======== The data ========
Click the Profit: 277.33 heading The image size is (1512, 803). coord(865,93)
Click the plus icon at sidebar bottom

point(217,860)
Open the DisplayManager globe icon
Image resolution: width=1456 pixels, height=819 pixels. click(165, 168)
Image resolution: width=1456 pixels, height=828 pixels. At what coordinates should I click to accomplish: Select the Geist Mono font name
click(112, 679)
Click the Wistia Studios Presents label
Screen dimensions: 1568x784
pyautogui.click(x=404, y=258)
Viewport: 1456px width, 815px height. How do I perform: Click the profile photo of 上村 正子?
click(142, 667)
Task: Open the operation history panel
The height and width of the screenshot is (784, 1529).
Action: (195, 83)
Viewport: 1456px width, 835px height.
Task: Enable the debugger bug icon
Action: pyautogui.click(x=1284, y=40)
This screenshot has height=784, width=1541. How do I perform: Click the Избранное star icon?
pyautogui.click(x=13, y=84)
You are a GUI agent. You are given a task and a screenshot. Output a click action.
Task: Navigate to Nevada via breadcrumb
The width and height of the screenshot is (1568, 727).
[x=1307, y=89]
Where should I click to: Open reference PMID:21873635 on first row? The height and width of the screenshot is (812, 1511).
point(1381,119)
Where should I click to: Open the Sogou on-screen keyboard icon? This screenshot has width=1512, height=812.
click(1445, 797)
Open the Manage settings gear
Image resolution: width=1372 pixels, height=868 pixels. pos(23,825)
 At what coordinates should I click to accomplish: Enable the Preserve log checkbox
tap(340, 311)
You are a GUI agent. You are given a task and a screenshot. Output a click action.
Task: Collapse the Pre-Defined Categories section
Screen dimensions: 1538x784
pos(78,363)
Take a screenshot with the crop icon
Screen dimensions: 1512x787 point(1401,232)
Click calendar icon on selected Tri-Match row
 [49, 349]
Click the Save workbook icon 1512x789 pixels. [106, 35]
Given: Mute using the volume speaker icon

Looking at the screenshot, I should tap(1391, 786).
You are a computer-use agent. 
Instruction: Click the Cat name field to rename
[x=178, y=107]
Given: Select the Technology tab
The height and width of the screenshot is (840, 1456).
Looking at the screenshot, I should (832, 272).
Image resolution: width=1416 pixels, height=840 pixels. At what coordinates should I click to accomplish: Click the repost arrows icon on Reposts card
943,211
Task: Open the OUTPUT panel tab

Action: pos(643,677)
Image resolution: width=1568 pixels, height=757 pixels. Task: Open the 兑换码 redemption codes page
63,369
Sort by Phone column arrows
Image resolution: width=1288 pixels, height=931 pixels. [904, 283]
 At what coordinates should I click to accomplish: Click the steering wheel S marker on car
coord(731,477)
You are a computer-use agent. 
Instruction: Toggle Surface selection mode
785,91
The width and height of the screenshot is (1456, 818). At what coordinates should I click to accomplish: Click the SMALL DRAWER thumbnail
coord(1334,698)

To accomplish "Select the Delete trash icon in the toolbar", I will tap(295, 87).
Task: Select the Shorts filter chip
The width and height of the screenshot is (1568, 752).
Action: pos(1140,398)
========
> **What you need to do**: Among the records above, extract exactly the lines from the line with "This screenshot has height=784, width=1541." to the line with "Click the Save", both lines included, and leave out the rest.

> **Task solution**:
This screenshot has height=784, width=1541. How do I perform: Click the Избранное star icon?
pyautogui.click(x=13, y=84)
You are a GUI agent. You are given a task and a screenshot. Output a click action.
Task: Navigate to Nevada via breadcrumb
The width and height of the screenshot is (1568, 727).
[x=1307, y=89]
Where should I click to: Open reference PMID:21873635 on first row? The height and width of the screenshot is (812, 1511).
point(1381,119)
Where should I click to: Open the Sogou on-screen keyboard icon? This screenshot has width=1512, height=812.
click(1445, 797)
Open the Manage settings gear
Image resolution: width=1372 pixels, height=868 pixels. pos(23,825)
 At what coordinates should I click to accomplish: Enable the Preserve log checkbox
tap(340, 311)
You are a GUI agent. You are given a task and a screenshot. Output a click action.
Task: Collapse the Pre-Defined Categories section
Screen dimensions: 1538x784
pos(78,363)
Take a screenshot with the crop icon
Screen dimensions: 1512x787 point(1401,232)
Click calendar icon on selected Tri-Match row
 [49, 349]
Click the Save workbook icon 1512x789 pixels. [106, 35]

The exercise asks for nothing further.